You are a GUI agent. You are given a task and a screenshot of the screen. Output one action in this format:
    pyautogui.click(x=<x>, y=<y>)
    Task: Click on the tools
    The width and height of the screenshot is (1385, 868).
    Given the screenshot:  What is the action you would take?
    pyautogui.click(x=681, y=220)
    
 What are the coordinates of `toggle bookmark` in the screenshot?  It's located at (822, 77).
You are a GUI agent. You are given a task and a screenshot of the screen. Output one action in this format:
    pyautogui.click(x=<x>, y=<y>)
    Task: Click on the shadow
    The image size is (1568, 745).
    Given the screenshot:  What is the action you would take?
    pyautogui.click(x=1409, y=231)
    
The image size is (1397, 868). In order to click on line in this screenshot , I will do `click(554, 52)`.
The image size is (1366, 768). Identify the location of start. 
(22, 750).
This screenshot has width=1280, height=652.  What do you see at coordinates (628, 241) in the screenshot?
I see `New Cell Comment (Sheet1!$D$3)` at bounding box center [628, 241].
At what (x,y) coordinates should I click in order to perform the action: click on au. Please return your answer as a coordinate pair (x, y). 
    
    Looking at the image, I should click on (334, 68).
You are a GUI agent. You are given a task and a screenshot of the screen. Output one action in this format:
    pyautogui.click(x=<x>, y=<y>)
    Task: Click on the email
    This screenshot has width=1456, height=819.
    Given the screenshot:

____________________

Copy out every one of the rows above word for word, keeping the original line breaks and spacing.

● The solution:
You are a GUI agent. You are given a task and a screenshot of the screen. Output one action in this format:
    pyautogui.click(x=<x>, y=<y>)
    Task: Click on the tools
    The width and height of the screenshot is (1385, 868).
    Given the screenshot:  What is the action you would take?
    pyautogui.click(x=681, y=220)
    
 What are the coordinates of `toggle bookmark` in the screenshot?  It's located at (822, 77).
You are a GUI agent. You are given a task and a screenshot of the screen. Output one action in this format:
    pyautogui.click(x=<x>, y=<y>)
    Task: Click on the shadow
    The image size is (1568, 745).
    Given the screenshot:  What is the action you would take?
    pyautogui.click(x=1409, y=231)
    
The image size is (1397, 868). In order to click on line in this screenshot , I will do `click(554, 52)`.
The image size is (1366, 768). Identify the location of start. 
(22, 750).
This screenshot has width=1280, height=652.  What do you see at coordinates (628, 241) in the screenshot?
I see `New Cell Comment (Sheet1!$D$3)` at bounding box center [628, 241].
At what (x,y) coordinates should I click in order to perform the action: click on au. Please return your answer as a coordinate pair (x, y). 
    
    Looking at the image, I should click on (334, 68).
You are a GUI agent. You are given a task and a screenshot of the screen. Output one action in this format:
    pyautogui.click(x=<x>, y=<y>)
    Task: Click on the email
    This screenshot has width=1456, height=819.
    Given the screenshot:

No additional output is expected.